Occasionally we come across people who were born in the wrong era. In Matt Costa’s case, he was off by a few decades. His past works already emit a very psychedelic aura that is just asking to be played on vinyl from the 70s. His self-titled fourth album still exudes a vintage vibe, but with a tone that is more commemorative towards a folksier styling.

Although the album carries a disheartened theme (“Good times are coming / To an end” from the song “Good Times”) Costa revels in the sorrow and makes it into something extremely impressive. His decision to focus on soft rock highlights the entrancing melodies that essentially built his musical career. He starts with the lyrical composition of each song, and sculpts the musical accompaniment around the words; this writing process really expands on the meaning behind each piece.

“Good Times” and “Clipped Wings” demonstrate Costa’s abilities with transformative songwriting that is accentuated by the music.  In the latter, the lyrics, “Once we were young and lived dangerous / But the rains poured down / They started to change us / We both grew so ancient,” are truly felt in the ballad of entrancing string instruments. The significance and strength behind the lyrics are prevalent on paper; however, his arrangement of dulcet violins and Bob Dylan-esque vocals bring the song’s significance to life.

The record varies in style by combining aspects from the Simon and Garfunkel and Electric Light Orchestra era, which connect the wavering refrains into infectious numbers.

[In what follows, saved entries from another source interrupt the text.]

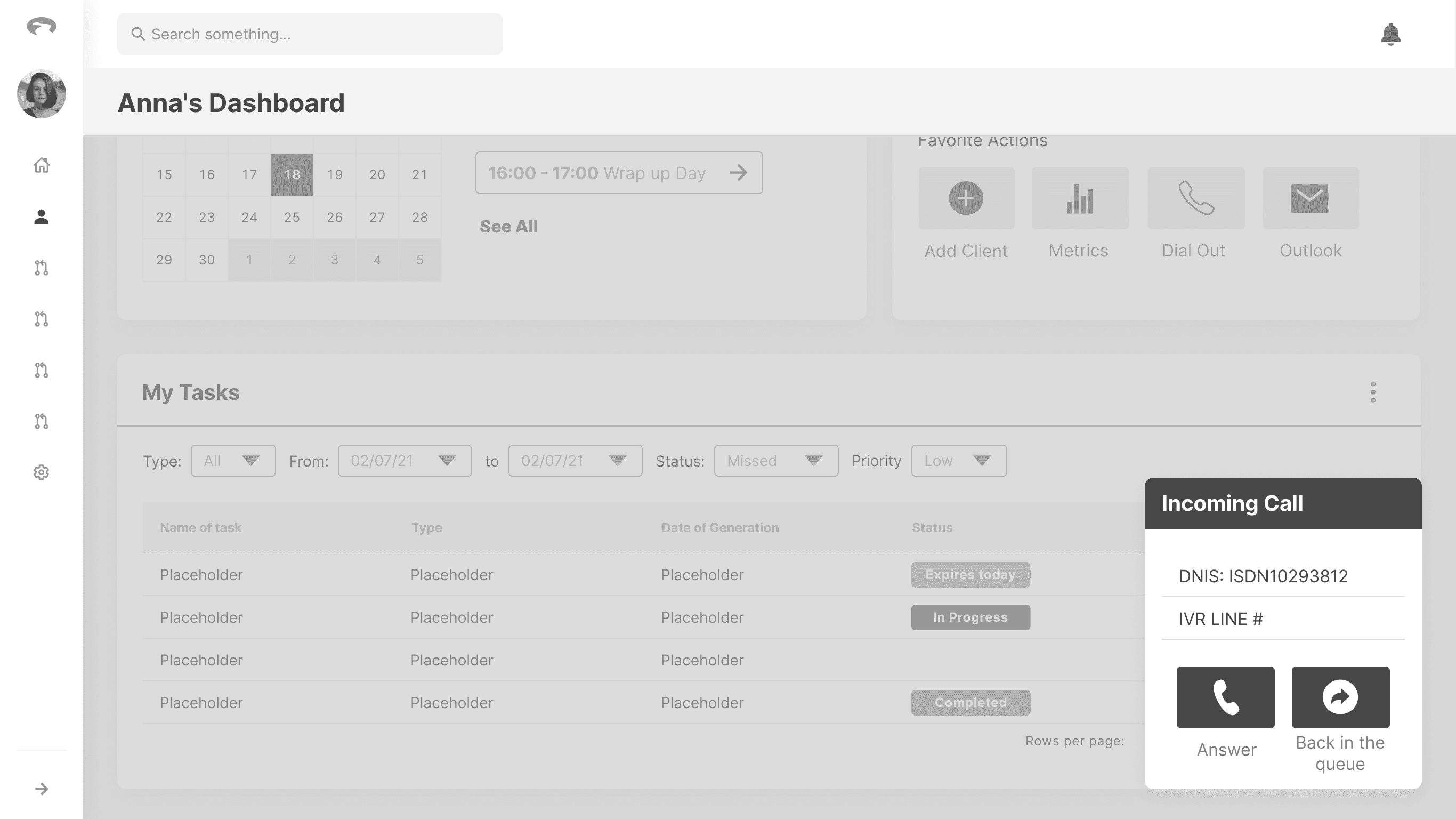Open My Tasks three-dot menu
1456x819 pixels.
click(x=1372, y=392)
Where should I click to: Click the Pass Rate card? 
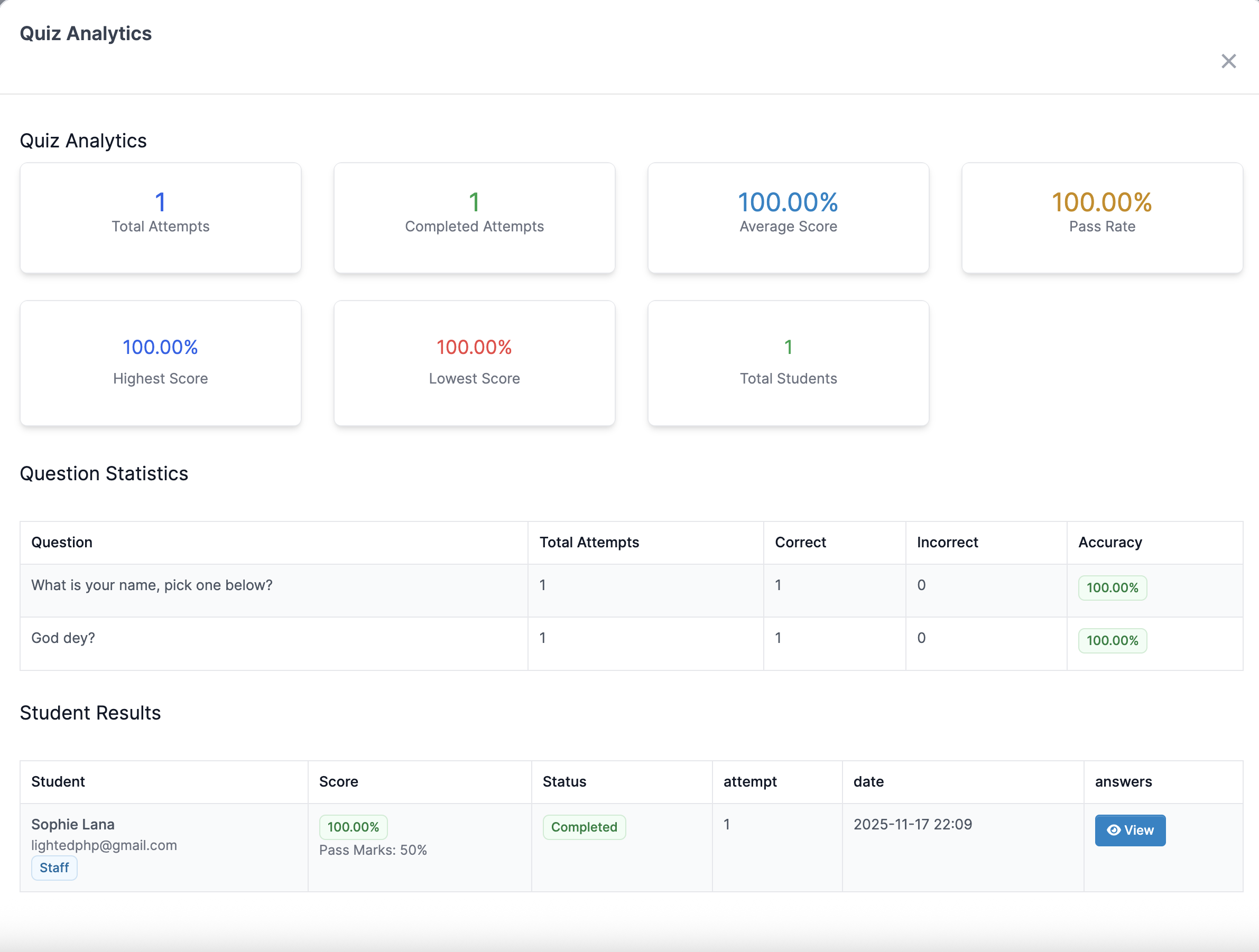1102,218
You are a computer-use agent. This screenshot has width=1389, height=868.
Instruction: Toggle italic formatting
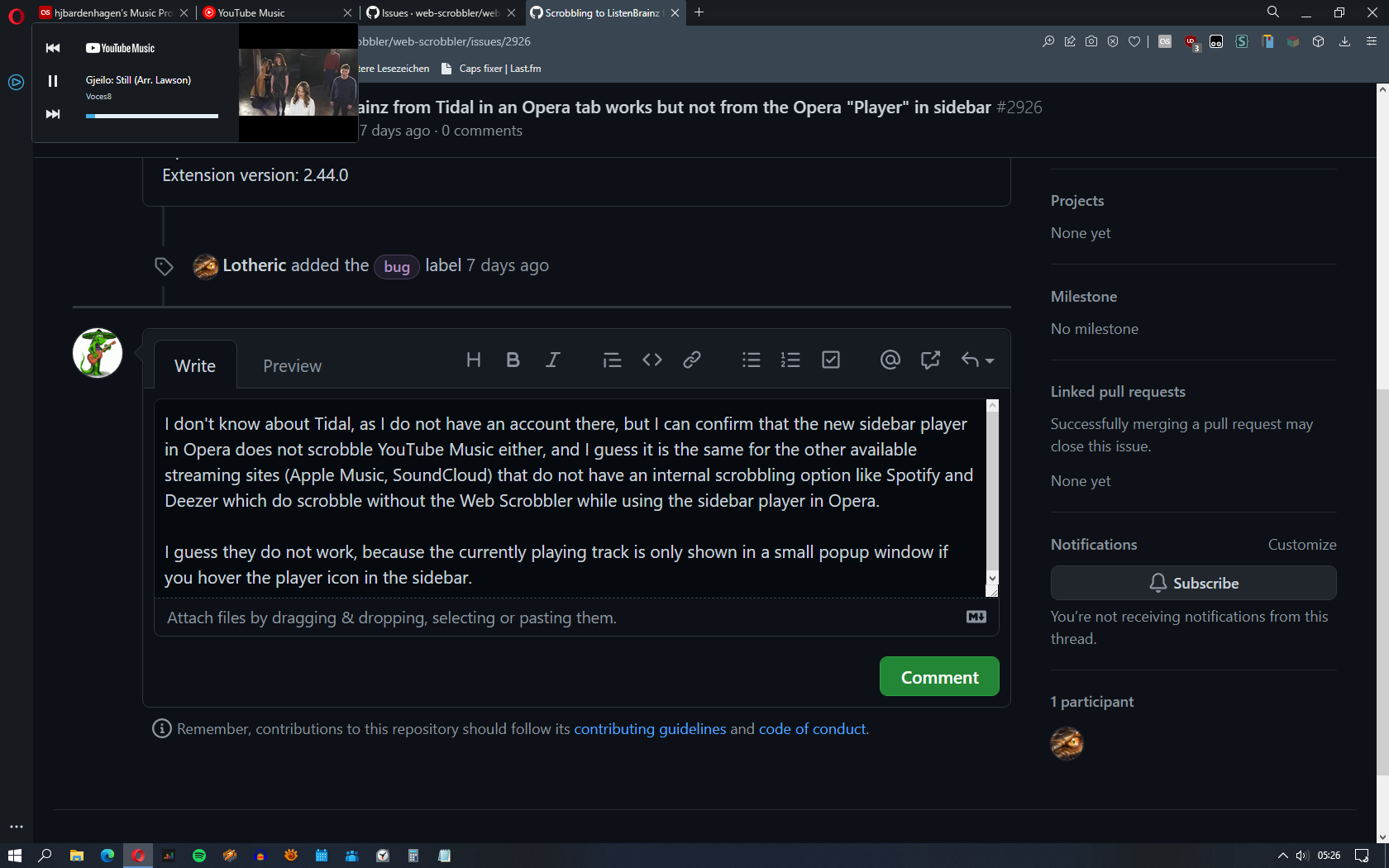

According to Costa himself, his natural ability as a musician allows “the songs to start morphing and twisting […which] begins to open up [his] sense of what’s possible with the melody.” His open-mindedness creates a melting pot of various musical genres with the persistent percussion and plucky guitar.  “Silver Sea” is an exemplary track that demonstrates a heavy Bollywood influence with the repetitive guitar strums and tremulous inflection in the vocals.

Matt Costa brings a beautiful sadness to his album, and it delivers a delightful medium between happiness and sorrow. The melancholy seems to come from a life of experience, in light of his gradual growth of success over the course of his career. This body of work deserves to be self-titled, considering the development in songwriting and musicianship that has produced a highly eccentric tonality.  His natural talents offer a refreshing change from the current popular music market.